Efficient seeding of cerebral vascular Aβ-amyloidosis by recombinant AβM1-42 amyloid fibrils.

Aβ-amyloid plaques and cerebral amyloid angiopathy (CAA) in the brain are pathological hallmarks of Alzheimer's disease (AD) and vascular dementia. The spreading of Aβ amyloidosis in the brain appears to be mediated by a seeding mechanism, where preformed fibrils (called seeds) accelerate Aβ fibril formation by bypassing the rate-determining nucleation step. Several studies have demonstrated that Aβ amyloidosis can be induced in transgenic mice, producing human Aβ, by injecting Aβ-rich brain extracts (seeds) derived from transgenic mice and human AD brains. However, studies on recombinant seeds are limited. Therefore, we investigated the seeding activity of pure recombinant human Aβ fibrils of different compositions.
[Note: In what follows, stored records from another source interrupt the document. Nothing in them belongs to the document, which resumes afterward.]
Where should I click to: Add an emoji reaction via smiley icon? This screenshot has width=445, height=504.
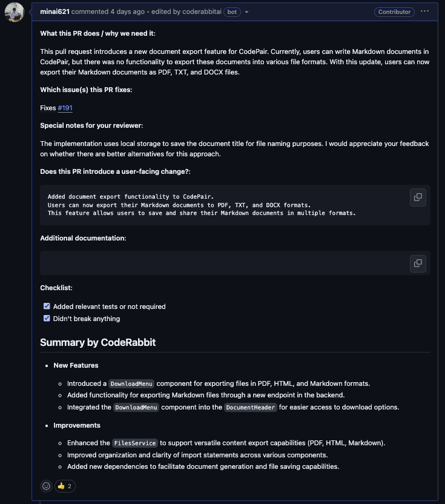(x=46, y=486)
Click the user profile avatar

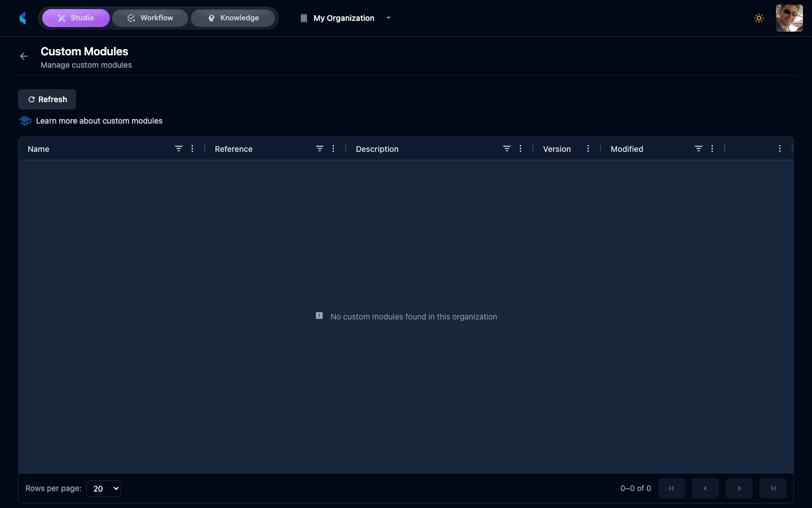(x=789, y=17)
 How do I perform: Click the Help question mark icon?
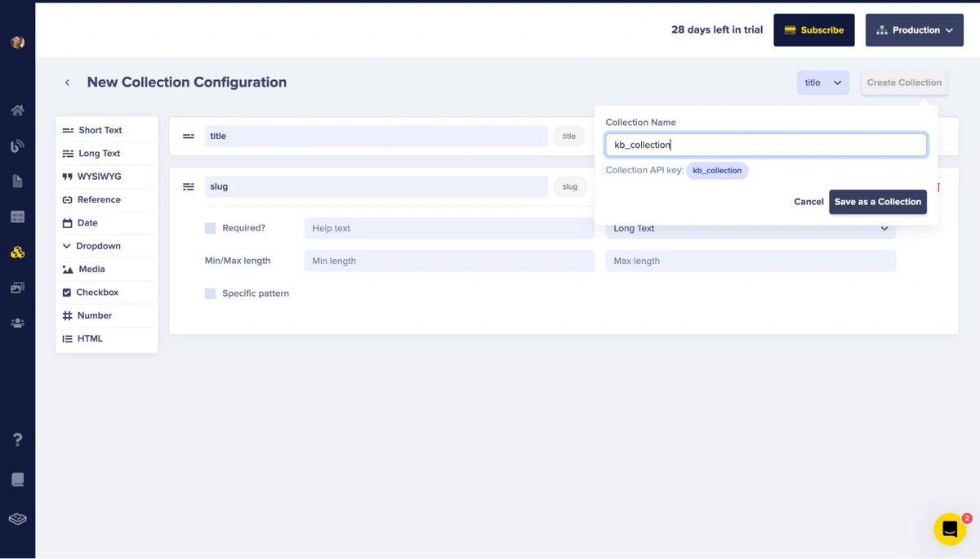click(x=17, y=440)
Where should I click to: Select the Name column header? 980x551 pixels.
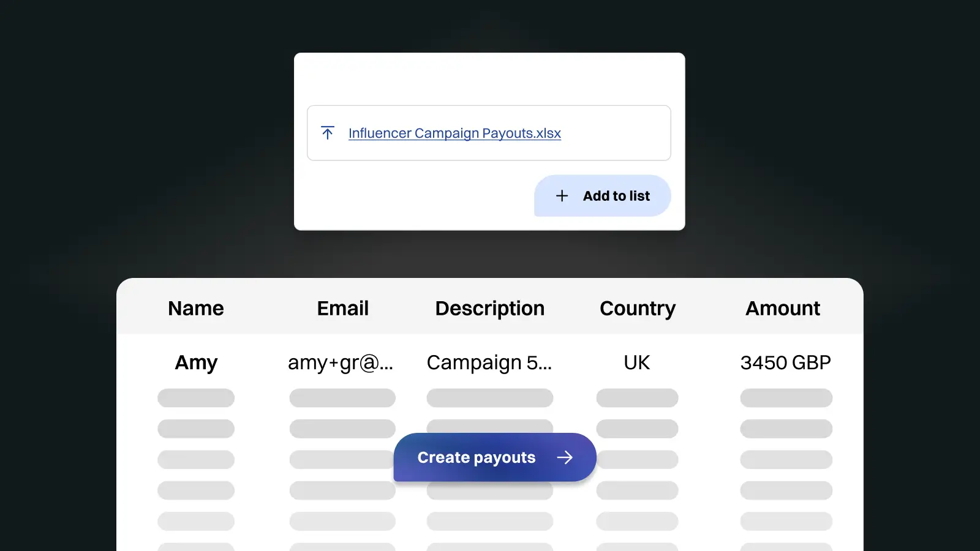pos(195,308)
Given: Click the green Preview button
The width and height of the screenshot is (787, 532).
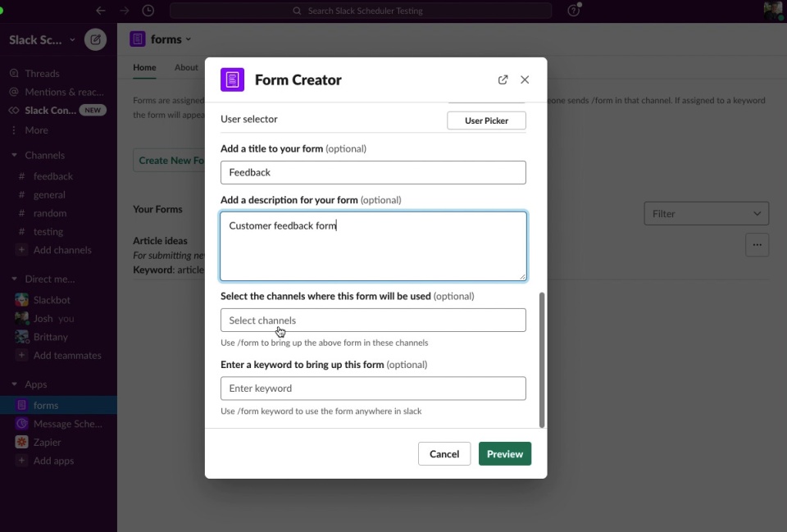Looking at the screenshot, I should coord(504,453).
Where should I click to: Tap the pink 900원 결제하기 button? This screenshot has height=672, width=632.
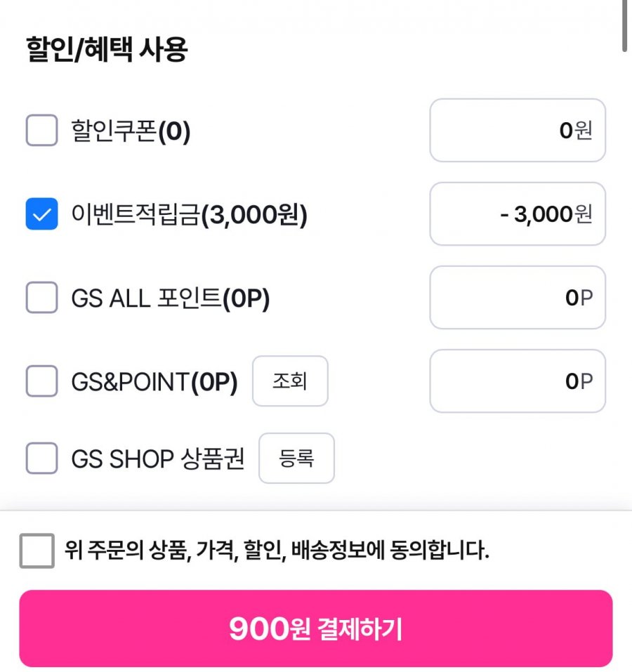coord(315,628)
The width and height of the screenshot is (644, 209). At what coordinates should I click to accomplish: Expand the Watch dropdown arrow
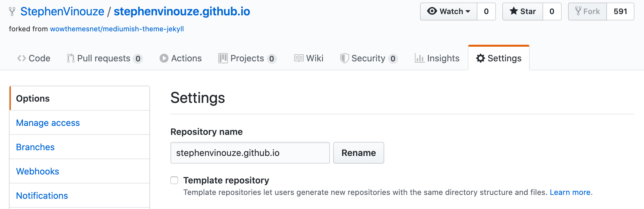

Seeds were inoculated into APP23 mice at the age of 3 months and were analyzed after 6 months of incubation. Recombinant fibril seeds made from Aβ-peptides with an N-terminal methionine (i.e. (preformed fibrils from AβM1-42, AβM1-40, and AβM1-40+AβM1-42) accelerated Aβ-amyloid plaque formation in vivo compared to non-inoculated transgenic control mice of the same age. In addition, all seeds induced CAA pathology. Interestingly, AβM1-42 containing seeds produced significantly more CAA and amyloid plaques than seeds containing pure AβM1-40, which was surprising given that APP23 mice produce four-fold more Aβ1-40 substrate than Aβ1-42. This study showed that AβM1-42 fibrils are highly potent in seeding CAA and implies that conformational templating occurs in amyloid plaque as deduced by comparative amyloid ligand staining. Our results verify that recombinant Aβ fibrils are transmissible amyloids, and that in vivo seeding can accelerate, and redirect Aβ amyloidosis patterns compared to spontaneous age dependent amyloidosis.